Samuel Riley Sells (August 2, 1871 – November 2, 1935) was an American politician and a member of the United States House of Representatives for the 1st congressional district of Tennessee.

Biography
Sells was born on August 2, 1871 in Bristol, Tennessee in Sullivan County son of George Washington and Mary Margaret McCrary. He attended the rural schools and King College in Bristol, Tennessee from 1895 to 1890. He studied law, was admitted to the bar, and commenced practice in Blountville, Tennessee. He served as a private in Company F, Third Regiment, Tennessee Volunteer Infantry during the Spanish–American War. He married Frances Rice Hayward on April 25, 1904, and they had four children, Samuel Hayward, Charlotte Wyman, Lucy McGuire, and Frank Hayward.

Career
After moving to Johnson City, Tennessee, Sells engaged in the lumber business. He served as a member of the Tennessee Senate from 1909 to 1911.
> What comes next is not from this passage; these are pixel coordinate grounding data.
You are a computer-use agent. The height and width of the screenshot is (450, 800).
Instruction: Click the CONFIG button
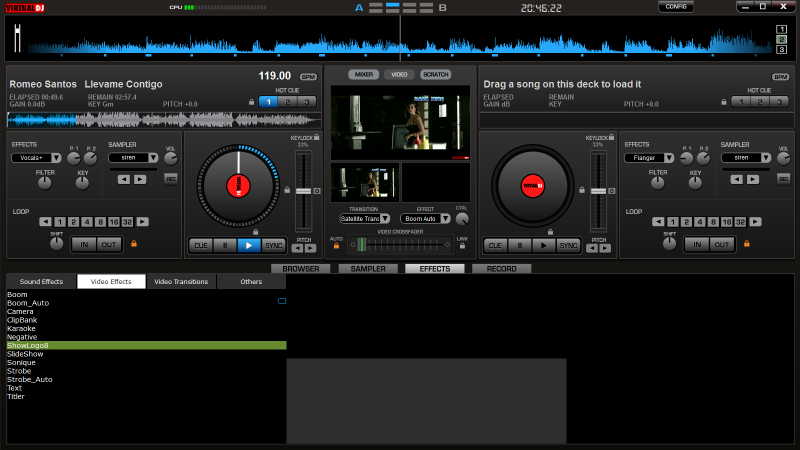[676, 7]
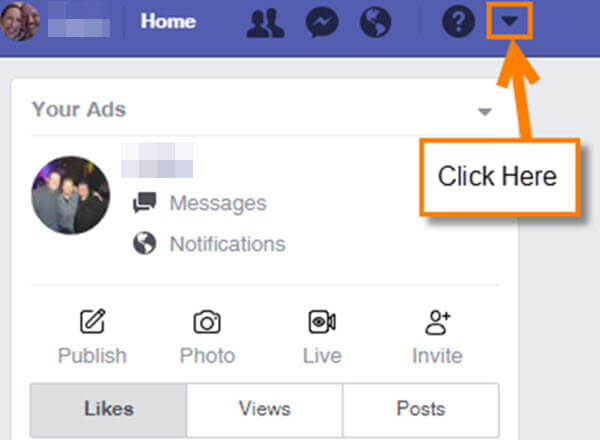Expand the Your Ads panel dropdown arrow
The image size is (600, 440).
click(485, 112)
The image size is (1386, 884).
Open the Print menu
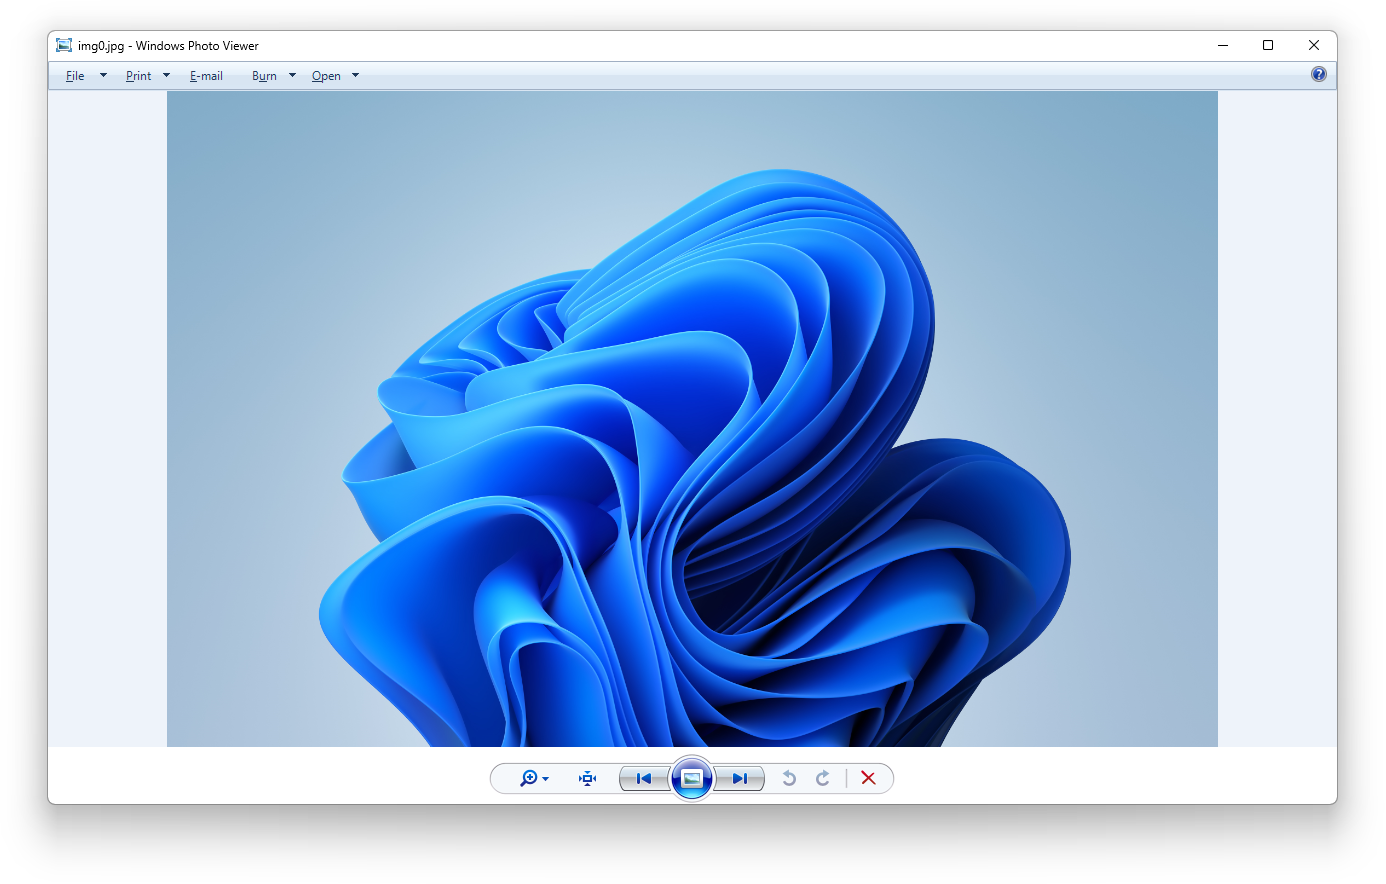pos(138,76)
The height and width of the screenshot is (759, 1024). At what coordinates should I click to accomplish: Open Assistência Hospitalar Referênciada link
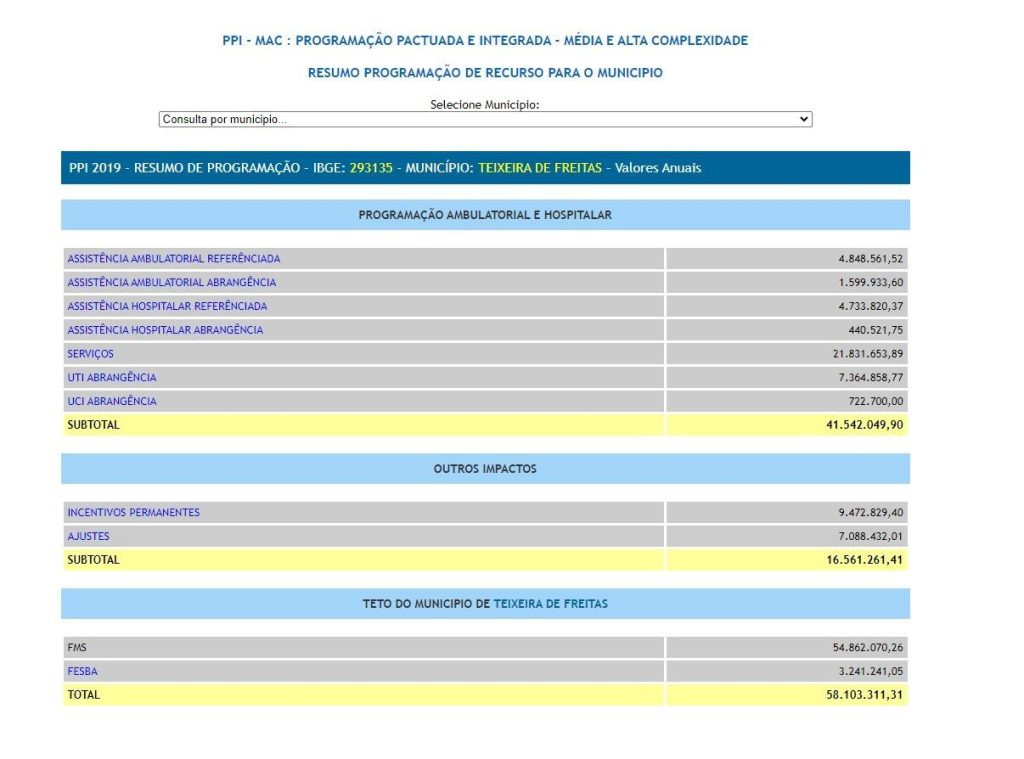[x=167, y=306]
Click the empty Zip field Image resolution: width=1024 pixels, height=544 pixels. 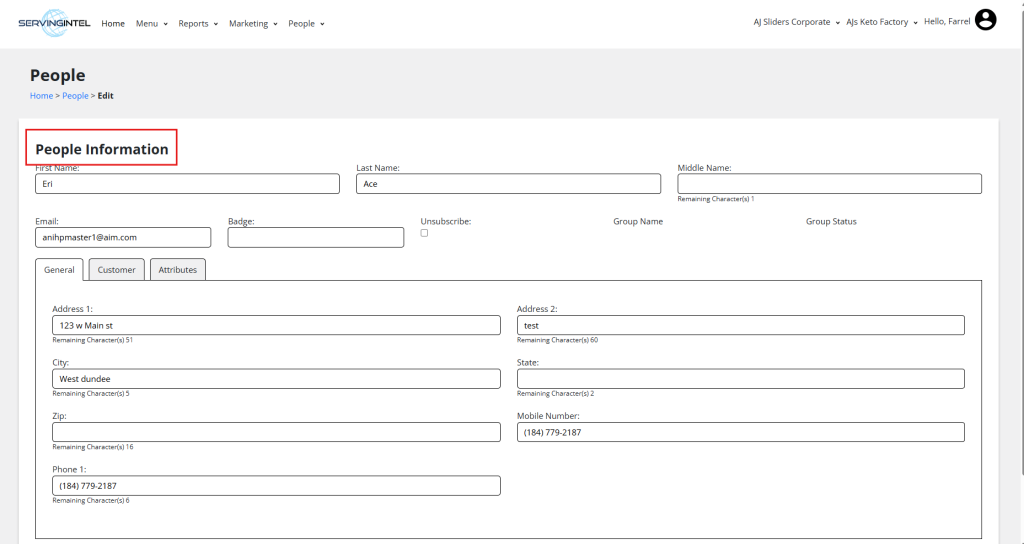(x=276, y=432)
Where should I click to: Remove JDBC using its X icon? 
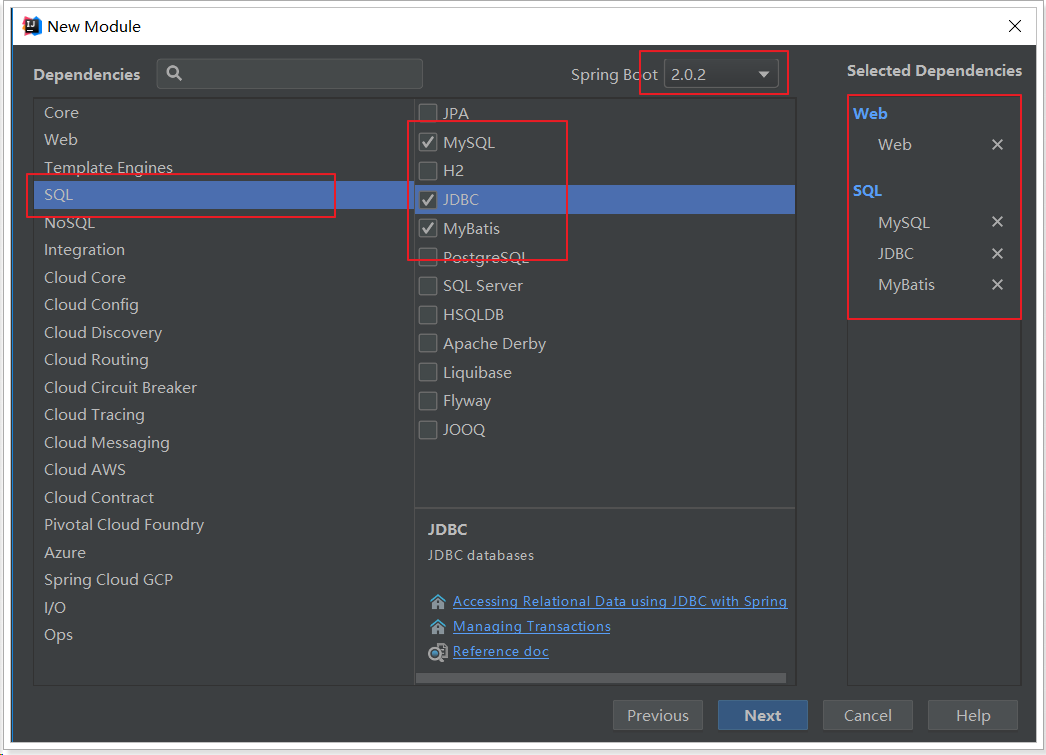(997, 254)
Sells was elected as a Republican to the Sixty-second and to the four succeeding Congresses. He served from March 4, 1911 to March 3, 1921, and was an unsuccessful candidate for renomination in 1920. During the Sixty-sixth Congress, he was the chairman of the United States House Committee on Pensions. He was a delegate to the Republican National Convention in 1912, 1916 and 1932.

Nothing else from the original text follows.